The massive container ship stuck in the Suez Canal, the world’s busiest trade routes, has been partially freed and refloated. The 400-metre cargo ship was pushed off track by strong wind and has been wedged sideways, blocking the trade route in Egypt. Thai exporters have been looking into bypassing the Suez Canal and some may still have to seek extensions for deadlines.
Shipments worldwide were disrupted by the colossal container vessel blocking marine traffic on the canal, the shortest sea link between Asia and Europe stretching across Egypt from the Red Sea to the Mediterranean.

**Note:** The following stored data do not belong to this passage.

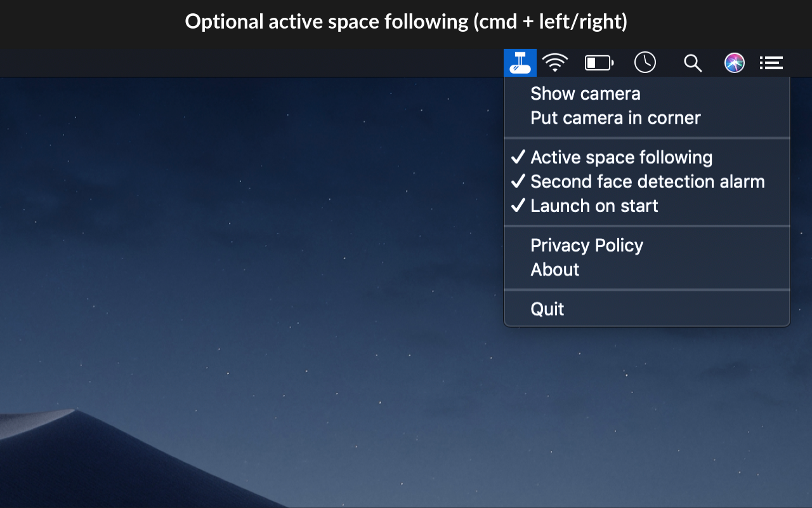Open Spotlight search magnifier icon

coord(693,63)
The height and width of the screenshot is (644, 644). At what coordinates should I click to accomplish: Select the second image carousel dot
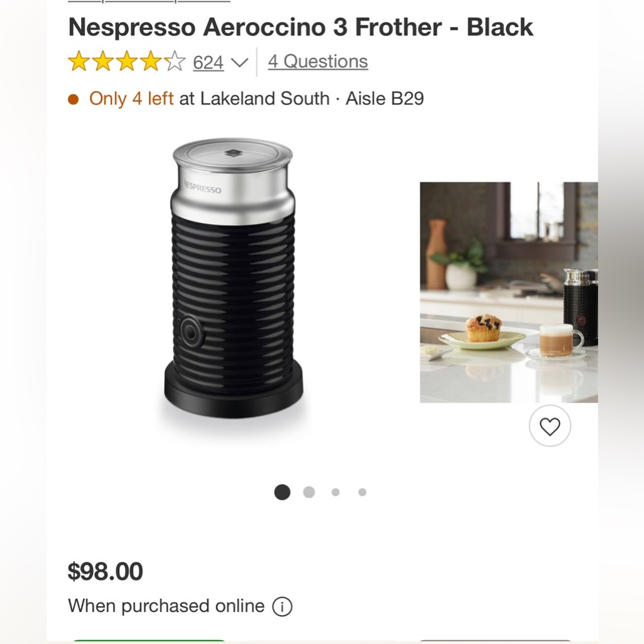(308, 492)
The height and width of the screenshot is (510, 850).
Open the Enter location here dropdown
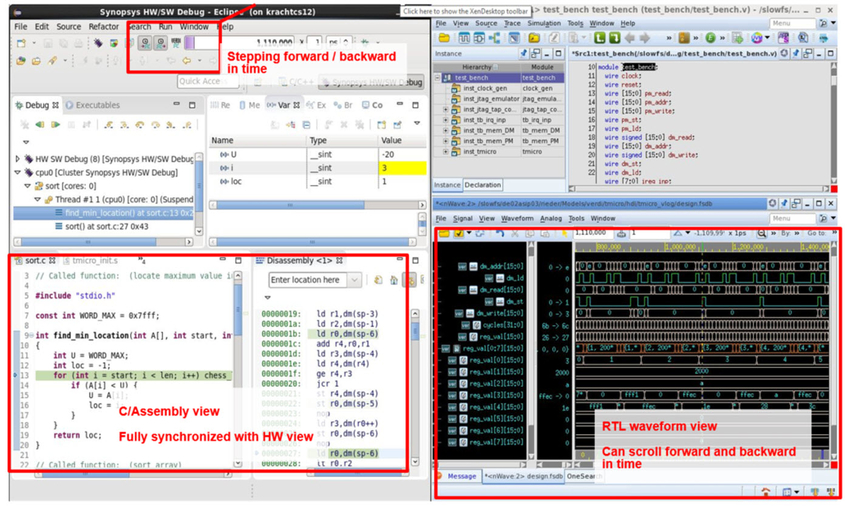[356, 280]
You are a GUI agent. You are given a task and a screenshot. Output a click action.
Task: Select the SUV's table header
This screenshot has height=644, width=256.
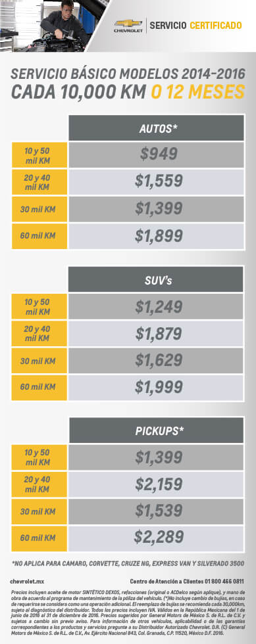tap(157, 279)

Thai exports are looking into a much longer route around Cape of Good Hope in South Africa. The trip would take days longer and also jack up fuel costs, according to Deputy PM Jurin Laksanawisit. Dozens of other cargo ships around the world are taking the alternate route around Africa’s southern tip which would add 2 weeks the journeys, according to the Associated Press.
Prior to news of the ship being partially freed, Jurin, who is also the Commerce Minister, told the office of commercial affairs in Egypt to ask importers to extend deadlines for shipments from Thailand.
A source told the Bangkok Post that Egypt is Thailand’s top trading partner. Importers have delayed orders for Thai goods due to the blocked canal. Shipments to Europe could be affected. As of this morning, there is no timeline on when the container ship is expected to be completely free.
“If the private sector has any problem, the government is ready to help.”